Menurut Abdurezak A.Hashi etika didefinisikan sebagai, "Ethics deals with those standards that prescribe what man out to do. It also addresses virtues, duties and attitudes of the individual and the society. In addition, ethics is related to customs, traditions as well as beliefs and worldviews. Artinya, etika adalah standar hidup bagi siapa saja, yang juga membahasa tentang kebajikan perihal tugas dan hidup masyarakat. Selain itu, etika juga terkait dengan adat istiadat, tradisi serta keyakinan dan pandangan dunia.Â
Dalam kacamata Islam etika ialah sistem yang dibentuk lewat nilai-nilai yang berasal dari Al-Qur'an dan Sunnah Nabi Muhammada baik lewat perkataan dan kebiasaan dan tingkah lakuny, sehingga pembentukan etika itu kunci dari sesorang itu berakhlak atau tidaknya.Â
Hal ini juga sejalan dengan pendefinisian etika oleh Mohammad Manzoor Malik dengan mengatakan, "etika Islam sebagai satu disiplin yang lengkap hadir pada setiap persoalan etika, meliputi: konseptual, praktikal, normatif, aplikatif dan lain-lain. Dengan kata lain bahwa persoalan terjadinya perdebatan yang kadang menjurus pada kebencian akibat tidak adanya pemahaman tentang etika berkomunikasi.

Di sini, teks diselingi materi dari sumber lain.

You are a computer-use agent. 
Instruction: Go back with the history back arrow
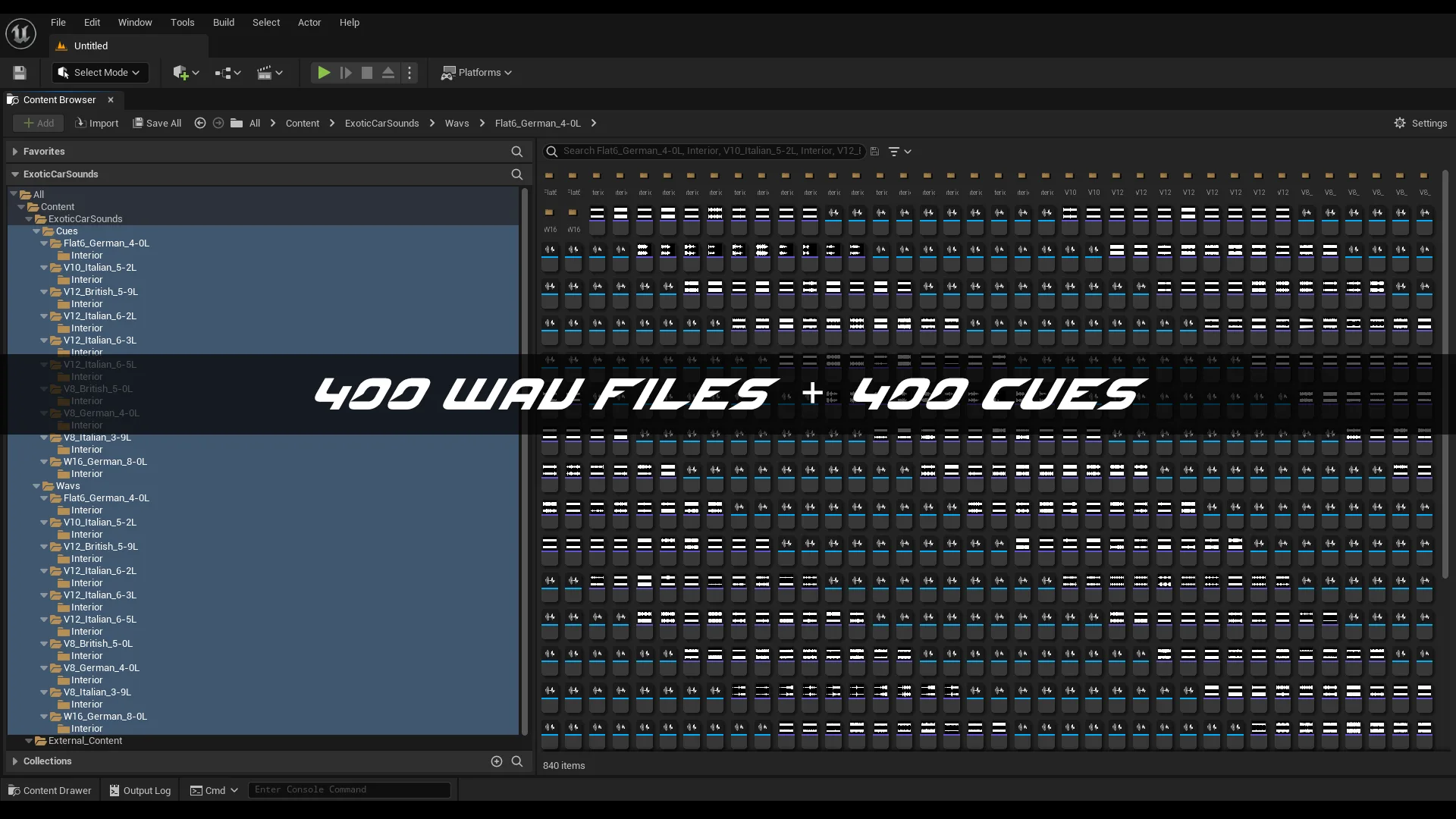click(200, 123)
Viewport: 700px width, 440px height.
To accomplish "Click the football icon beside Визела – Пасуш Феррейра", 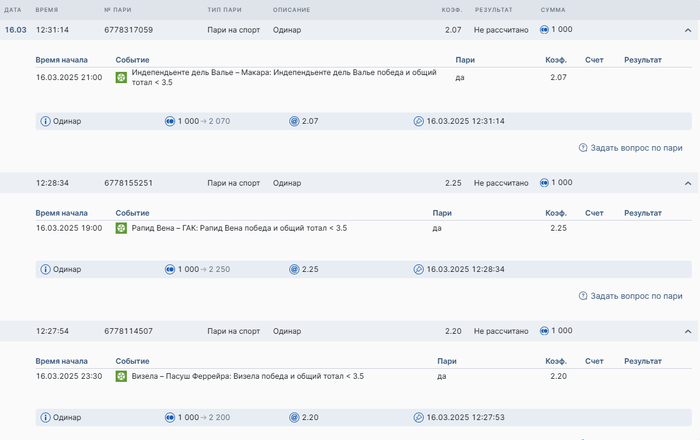I will tap(121, 376).
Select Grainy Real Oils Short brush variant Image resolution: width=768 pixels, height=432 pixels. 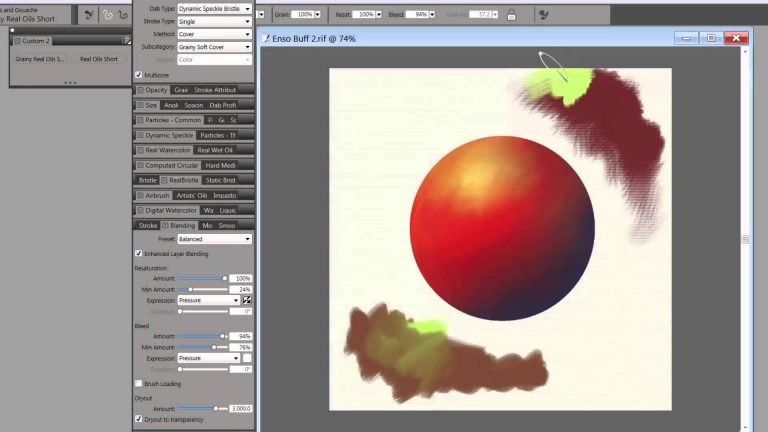click(x=40, y=59)
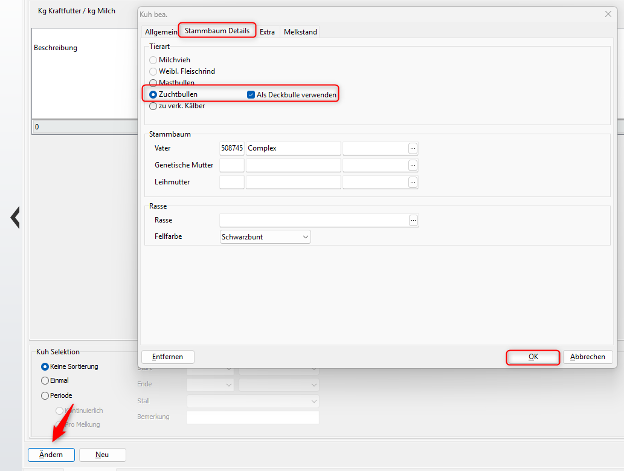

Haryatmoko mengutip pandangan Boris Libois yang mengatakan, "Setidaknya ada tiga pertimbangan mengapa penerapan etika komunikasi semakin mendesak, sebagai berikut:
Pertama, media mempunyai kekuasaan dan efek yang dahsyat terhadap public. Kedua, etika komunikasi merupakan upaya untuk menjaga keseimbangan antara kebebasan berekspresi dan tanggung jawab. Ketiga, mencoba menghindari sedapat mungkin dampak  negatif dari logika Istrumental. Dengan demikian penerapan etika komunikasi dalam media sosial mempunyai peran penting mengantisipasi perdebatan yang tajam yang dapat berujung ke kekacuan sosial.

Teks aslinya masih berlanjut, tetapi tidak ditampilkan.